Your task: When you reach the line that contains "Where should I" below, transcribe it and each line after it word for word to the end of the records, omitting pictures.

------ Supplied data

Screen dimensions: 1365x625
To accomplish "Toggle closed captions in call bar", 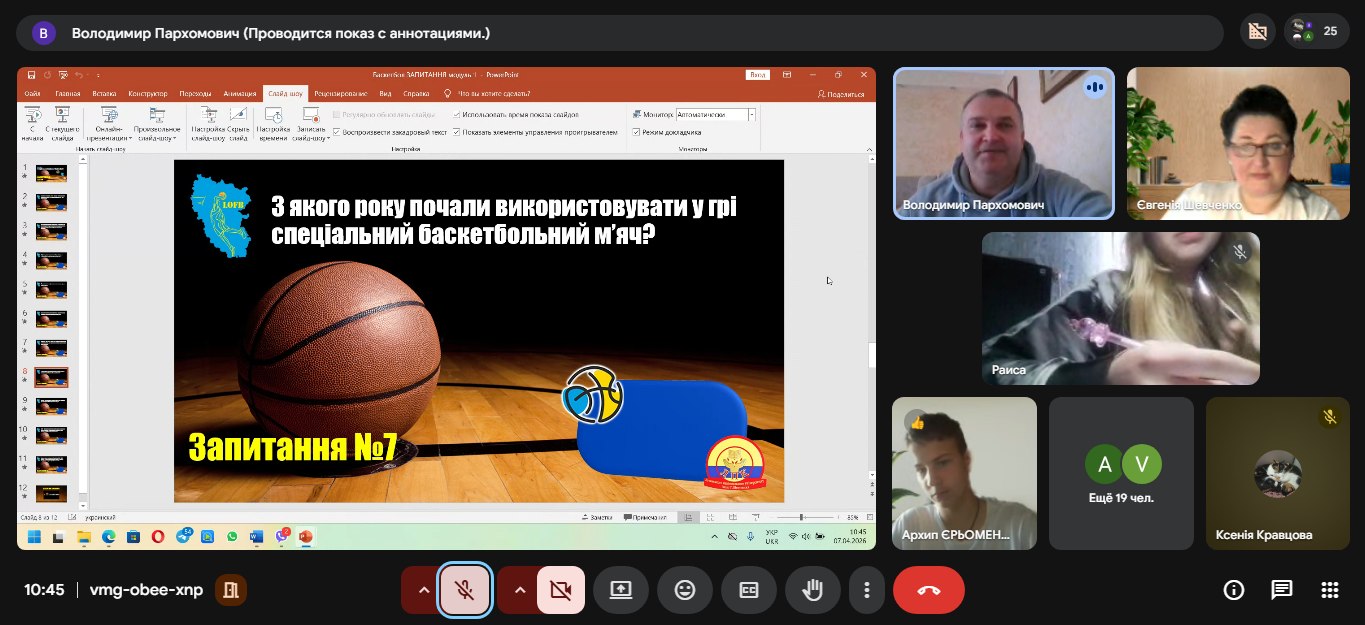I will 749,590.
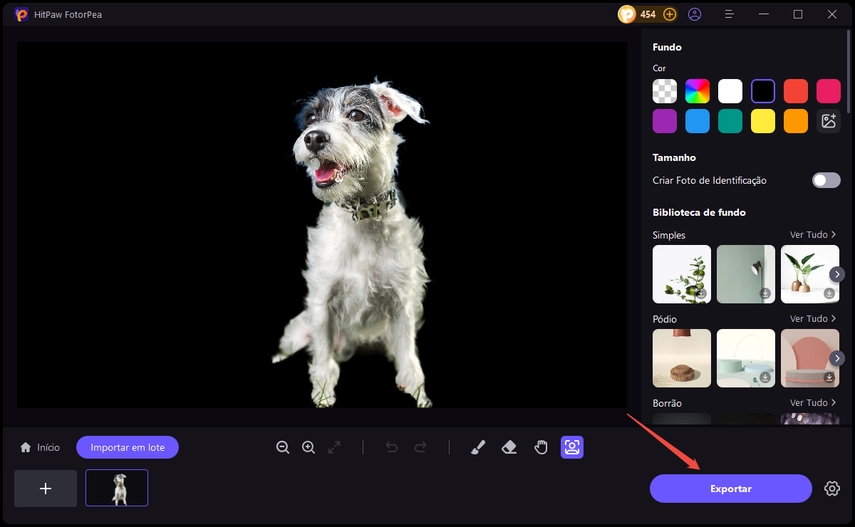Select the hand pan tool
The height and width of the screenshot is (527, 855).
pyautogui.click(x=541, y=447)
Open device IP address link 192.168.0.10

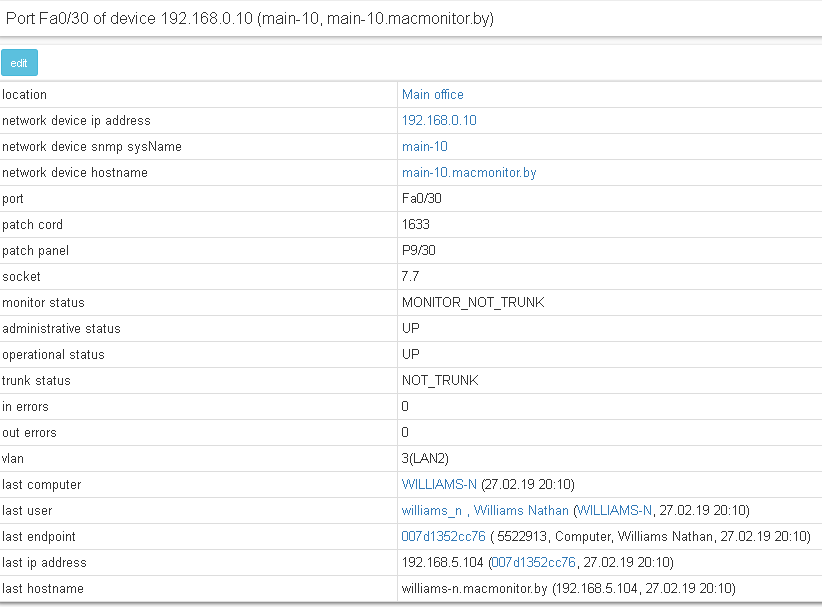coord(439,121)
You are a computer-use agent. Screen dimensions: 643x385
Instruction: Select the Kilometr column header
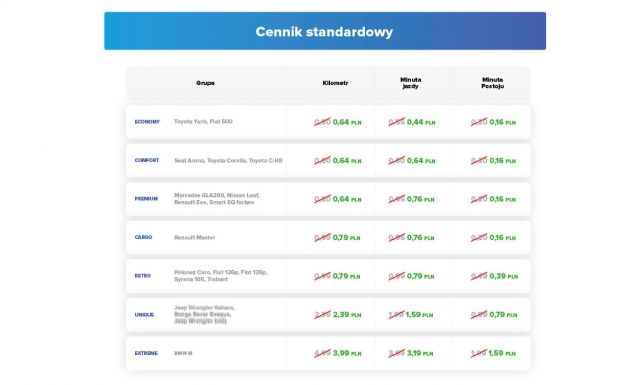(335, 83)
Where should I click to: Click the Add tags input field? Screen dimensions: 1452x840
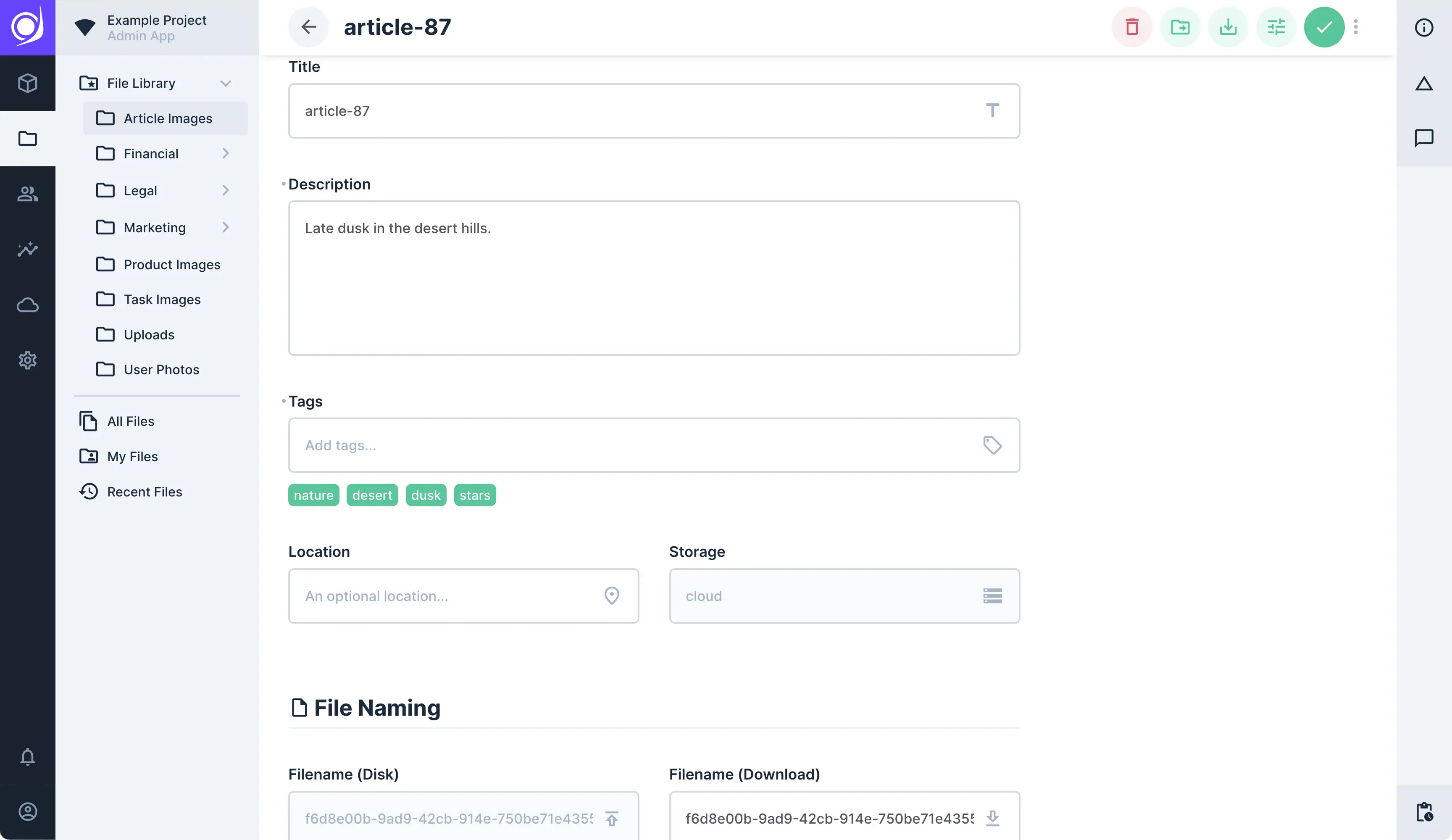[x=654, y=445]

------------

Task solution:
Where should I click to: Click the Add tags input field? Screen dimensions: 1452x840
[x=654, y=445]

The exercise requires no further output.